Toronto has recently been going through some pretty up and down temperatures lately, and I’m still hesitant to put that winter parka into storage. On days where I can see my own breath I like to think of warmer climates; so I’ve rounded up 5 fun thematic games that’ll transport you mentally to hotter parts of the world.
All games featured are available to demo at the 401 Games Board Game Lounge and can be purchased in store or online.
Indian food is just the thing to warm you up from the inside. Safranito is a game themed around creating gourmet spice blends to impress the maharajah and become the top chef! Players bluff and bid for spices in the market by flicking their chips into the spices needed to complete their recipes. If you’re skilled enough you can push out a competing chef’s chip from a spice bowl, or manage to perfectly land your chip between 2 bowls and gain a bonus action.
This gorgeous game is a unique mix of dexterity and strategic planning. Successfully thrown chips allow players to dictate the market sales cost of spices, buy spices for themselves, and deny actions to other chefs if your chip was of higher value than theirs on the same space. The player completes 3 spice blend cards, ends the game and is declared the winner.
Warning: This game may make you crave Indian food after playing
Jamaica is a top destination for people looking to escape the cold, but you won’t find beach cocktails and reggae rhythm in this game (although there’s probably rum). This is the Jamaica of the pirate era! It’s 1678 and long-time pirate, Henry Morgan, cleverly manages to get himself named Governor of Jamaica. Instead of driving out piracy like a good governor would do, he invites his pirate friends to settle on the island. 30 years later, “The Great Challenge” is a pirate race organized to celebrate his nomination, and that is the premise for Jamaica the board game.
Players choose their favourite pirate personality/colour (there are biographies provided for each character to help with theme immersion) to use in the race. Being the first to return to Port Royal doesn’t necessarily spell victory though. There’s plenty of bounty to be found on detours from the main race that can also net you some sweet victory points. Players earn points from 1) their position in the race, 2) doubloons in their hold, 3) any treasures they found, and 4) negative points for cursed treasures or a space marked ‘-5’. The player with the most points wins.
A pirate game isn’t a really a pirate game unless it involves some form of sabotage. If a player moves into a space occupied by another pirate, they do battle. The winner gets to steal some items from the loser. This is a fun gateway game with plenty of back and forth “take that” moments.
At the foot of the Atlas Mountains in what can be assumed to be Morocco, lies a decaying medina in need of structural rebirth. Players work together to erect large and beautiful palaces and to renovate the damaged city wall so that life and commerce can return to what was once a vibrant destination.
While the building of the medina is a cooperative effort, players are aiming to score the best palaces for themselves by claiming a cluster of same coloured buildings and expanding it with stables or walls. Players must place a building piece legally every turn and may inadvertently help their opponents the longer the game goes on (if you've played Carcassonne, it's a similar idea), and placement options start to dry up. The game ends when all players have placed their components on the board.

Dataset rows:

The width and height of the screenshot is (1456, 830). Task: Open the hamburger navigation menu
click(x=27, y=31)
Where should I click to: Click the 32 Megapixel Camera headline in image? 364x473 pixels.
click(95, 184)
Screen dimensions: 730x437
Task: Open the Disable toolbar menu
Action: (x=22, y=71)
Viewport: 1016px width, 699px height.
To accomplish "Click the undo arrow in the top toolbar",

▶ _EXERCISE REQUIREMENTS_
#1 Output the stretch of the board game article from "All games featured" through "a bonus action.", word for word.
#2 In the board game article, which long-time pirate gets himself named Governor of Jamaica?
#3 Resume the board game article from the point where it stops.

▶ _FINAL ANSWERS_
#1
All games featured are available to demo at the 401 Games Board Game Lounge and can be purchased in store or online.
Indian food is just the thing to warm you up from the inside. Safranito is a game themed around creating gourmet spice blends to impress the maharajah and become the top chef! Players bluff and bid for spices in the market by flicking their chips into the spices needed to complete their recipes. If you’re skilled enough you can push out a competing chef’s chip from a spice bowl, or manage to perfectly land your chip between 2 bowls and gain a bonus action.

#2 Henry Morgan.

#3
Points are scored for the size of their palace, any walls or stables connected to the palace, nearby merchants, and vicinity to the well. The player with the highest score wins. Medina plays like many standard euros and the exotic flavour isn’t heavily emphasized, but at the end of the game your medina will be reminiscent of something off a postcard.
Pack your hiking boots, rope, flashlight, machete, and compass because it’s time for a jungle expedition for sacred treasure! Karuba is tile based exploration game that puts players in the role of leaders for their very own crew of treasure hunters. Published by HABA games and aimed at ages 8+, Karuba excels at being accessible to learn and engaging to play.
Players have one goal and that is to amass the largest value of treasure. Treasure from temples can be worth the most points if you’re the first one to get to it, while gold and crystals found within the jungle are worth 2 and 1 points respectively. One person will be designated as the overall expedition leader and call out which tile numbers players have to place on their board (think Bingo). Players can use tiles to build paths to temples, or discard them to move an adventurer.
The treasure hunting adventure ends when the last tile is drawn by the expedition leader, or a player has connected their 4 adventurer pawns to all 4 temples.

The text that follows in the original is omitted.